This is not a justification for famine or starvation, but a call for a modern country to stop teaching lies in the school system. The British civil servant in charge of Famine relief, Charles Trevelyan, has received much of the blame for Famine deaths. He wrote:
The greatest evil we have to face is not the physical evil of the famine, but the moral evil of the selfish, perverse and turbulent character of the Irish people.
This has led to propagation by Sinn Féin and others of the view that the Famine was used by Britain to kill off the Irish people. Yet in 1846, Trevelyan wrote:
Our measures must proceed with as little disturbance as possible of the ordinary course of private trade, which must ever be the chief resource for the subsistence of the people, but, coûte que coûte, the people must not, under any circumstances, be allowed to starve.
Trevelyan was a Malthusian who believed that the Irish population had risen unsustainably. From 4m in 1800, the population had risen to 8.5m by 1845. While having no resources to provide for the children they bore, the Irish were breeding with abandon. Having fewer children was clearly something that never occurred to an impoverished tenant. Trevelyan was an adherent to the incorrect view that “nature corrects a population excess”, but there is no evidence whatsoever that he sought to allow people to starve in order to help nature accomplish such a Malthusian task.
Trevelyan did order intervention to provide soup and employment in civil works in Ireland, and, although inadequate, it must be borne in mind that no country in the world was a welfare state at the time, and not much was done in England itself to help those in dire circumstances. It is, in fact, surprising anything at all was done to help the Irish. The 1840s was the period when five-year-old children were working 18-hour days in factories in England and saw their limbs deformed from the work they had to do. Once again, only malice motivates the claim that Britain would have done more if the Famine were in England. No, it wouldn’t have. Britain/England was not a democracy at the time.
Trevelyan was also determined to maintain property rights and the laisser faire economy as far as possible. The army was used to stop the seizure of ships laden with food departing from Irish ports. It is of course true that Ireland did not need English charity or any public welfare at all: Ireland produced enough food for itself, and the tenants simply needed the right to eat the food they produced. Losing their land was catastrophic for the Irish—and a less turbulent history would not have seen them lose their land—and so most of the food was exported to England even at the height of the Potato Famine.

# Provided data:
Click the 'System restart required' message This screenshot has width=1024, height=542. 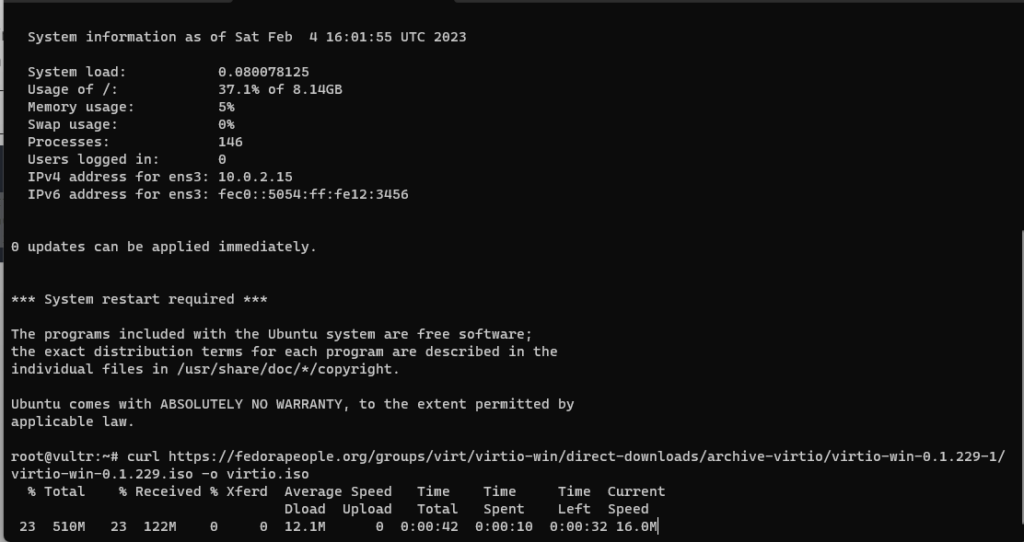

# Jobs:
[A] Return the part of the passage on the Irish Famine starting with "Trevelyan did order" and going on through "at the time.", word for word.
[B] Extend the passage on the Irish Famine, picking up after its final sentence.
The data comes from a source separate from the passage on the Irish Famine.

# Answers in order:
[A]
Trevelyan did order intervention to provide soup and employment in civil works in Ireland, and, although inadequate, it must be borne in mind that no country in the world was a welfare state at the time, and not much was done in England itself to help those in dire circumstances. It is, in fact, surprising anything at all was done to help the Irish. The 1840s was the period when five-year-old children were working 18-hour days in factories in England and saw their limbs deformed from the work they had to do. Once again, only malice motivates the claim that Britain would have done more if the Famine were in England. No, it wouldn’t have. Britain/England was not a democracy at the time.

[B]
As England was not socialist at the time, it is idle to read history backwards and imagine that any other policy could have been implemented. Even if the Irish landowners had maintained their land, it is far from a certain thing that they would not have taken the majority of the produce from their tenants, or that a potato famine would not have led to the same number of deaths as occurred under British rule. It is uncomfortable for Irish people to confront truths like this—as the false version of history has become part of Ireland’s national identity and brooks no factual refutation.
Losing the language
The Irish tell themselves a fairy tale about their linguistic/literary history, whereby ancient Ireland was “a land of saints and scholars”. There were Christian saints and monks who faithfully copied old manuscripts, but as a description of Gaelic culture it is lousy. The Irish language was written in the pre-modern era by a mere handful of people. There were almost no books in Irish before the mid-19th century, apart from the Bible, translated into Irish by Irishmen under the direction of an English bishop, William Bedell, but railed against by the Roman Catholic church. Ireland was not a land of saints and scholars, but rather a land of squalor, ignorance and cultural backwardness. That Ireland in the pre-British conquest period was not a haven of culture was acknowledged throughout Europe. As the Spanish viscount, Ramón de Perellós, related of his visit to the Ó Néill chieftain in Ireland in September 1397:
And the great lords wear a coat with no lining down to their knees, cut very low at the neckline like women, and they wear great hoods which go down to their waist, the point being as narrow as one’s finger and they wear neither leggings nor shoes nor britches but wear their spurs on their bare heels.
The king was in that state on Christmas day and all his clergy and knights and bishops and abbots and other great lords. The common people go as they may, badly dressed—but most of them wear a cape of frieze; and both men and women shamelessly show all their privates. Poor people go naked but they all wear those capes, good or bad, including ladies. The queen and her daughter and her sister were clothed and bound in green but they were unshod; the queen’s handmaids—there was a good score of them—were dressed as I told you above and showed their privy parts with as little shame as here they show their faces.
And with the king there were about three thousand horses and also many poor folk to whom I saw the king give great alms of beef.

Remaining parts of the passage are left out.